● Exercise requirements:
Find the line with "This screenshot has height=566, width=954." in the data below. Repeat it and every line after it up to the end, exactly, but drop the pictures.

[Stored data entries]
====================
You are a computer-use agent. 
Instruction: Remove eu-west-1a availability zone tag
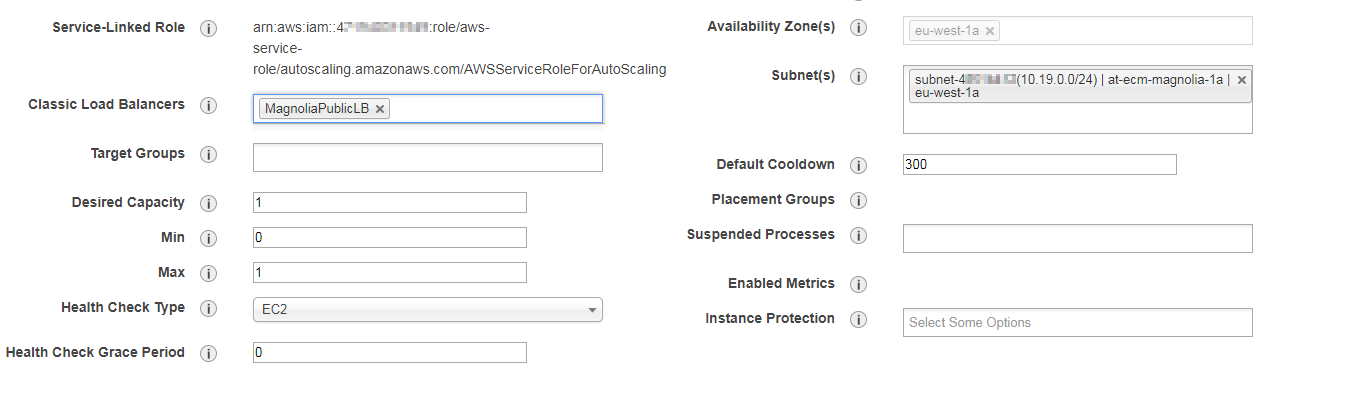990,31
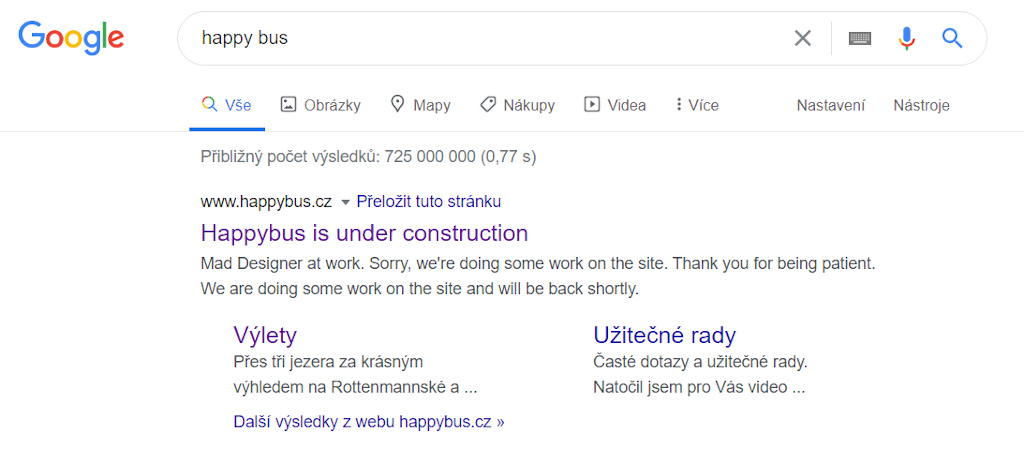The width and height of the screenshot is (1024, 449).
Task: Click the Obrázky image icon
Action: [289, 104]
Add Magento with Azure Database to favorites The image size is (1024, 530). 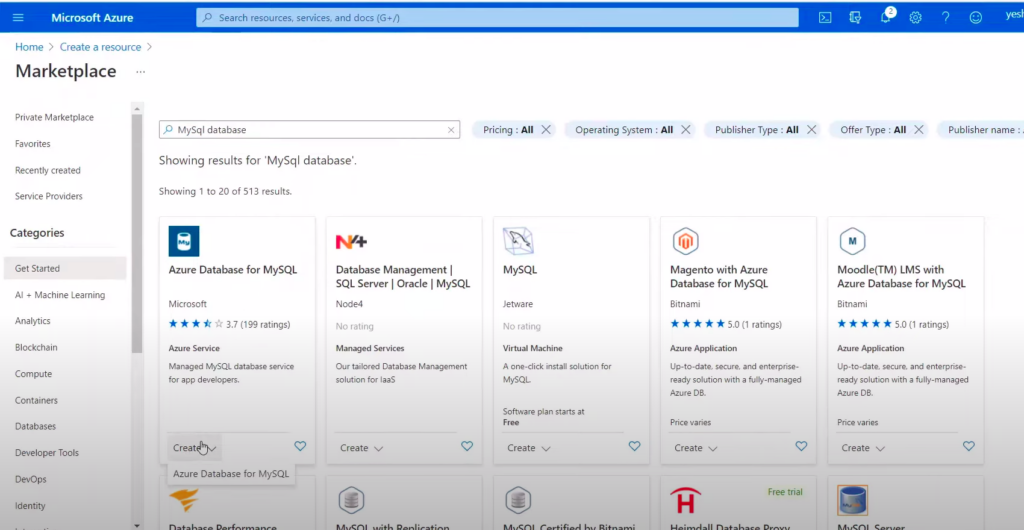801,447
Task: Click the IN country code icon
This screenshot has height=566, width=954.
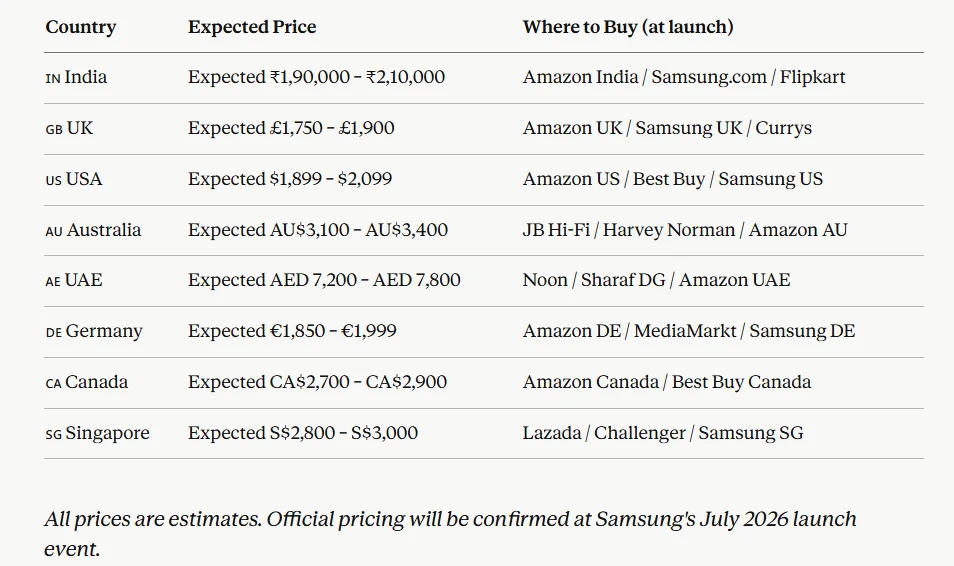Action: pos(53,78)
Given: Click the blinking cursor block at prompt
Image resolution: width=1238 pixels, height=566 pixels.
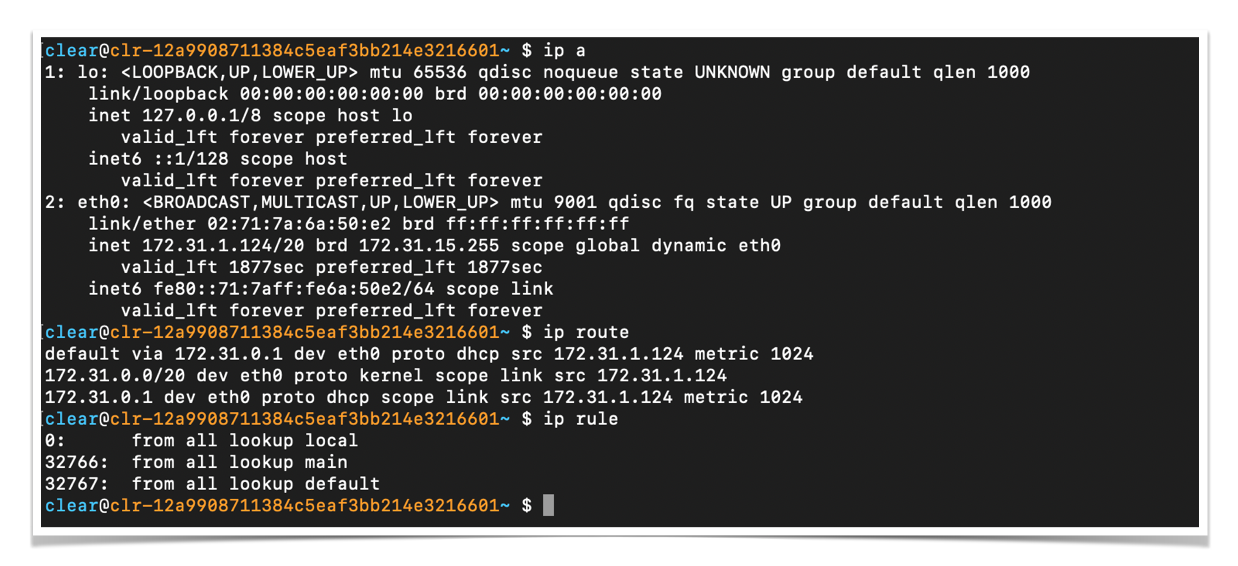Looking at the screenshot, I should pos(548,505).
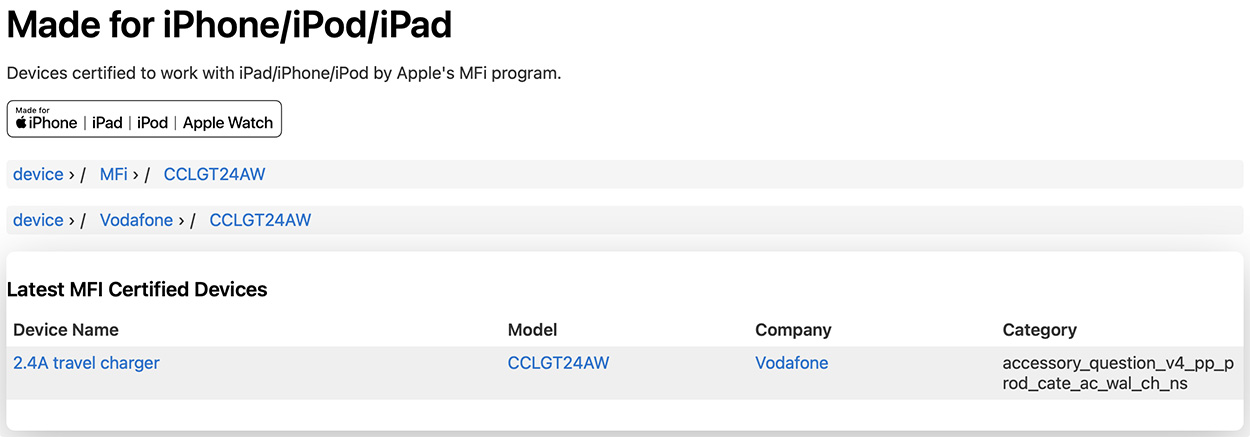Screen dimensions: 1250x437
Task: Open the 'device' link in the MFi breadcrumb
Action: click(38, 174)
====================
● Answer:
This screenshot has height=566, width=954.
Action: pos(53,78)
Given: Click the blinking cursor block at prompt
Image resolution: width=1238 pixels, height=566 pixels.
Looking at the screenshot, I should pos(548,505).
Screen dimensions: 1250x437
Task: Open the 'device' link in the MFi breadcrumb
Action: click(38, 174)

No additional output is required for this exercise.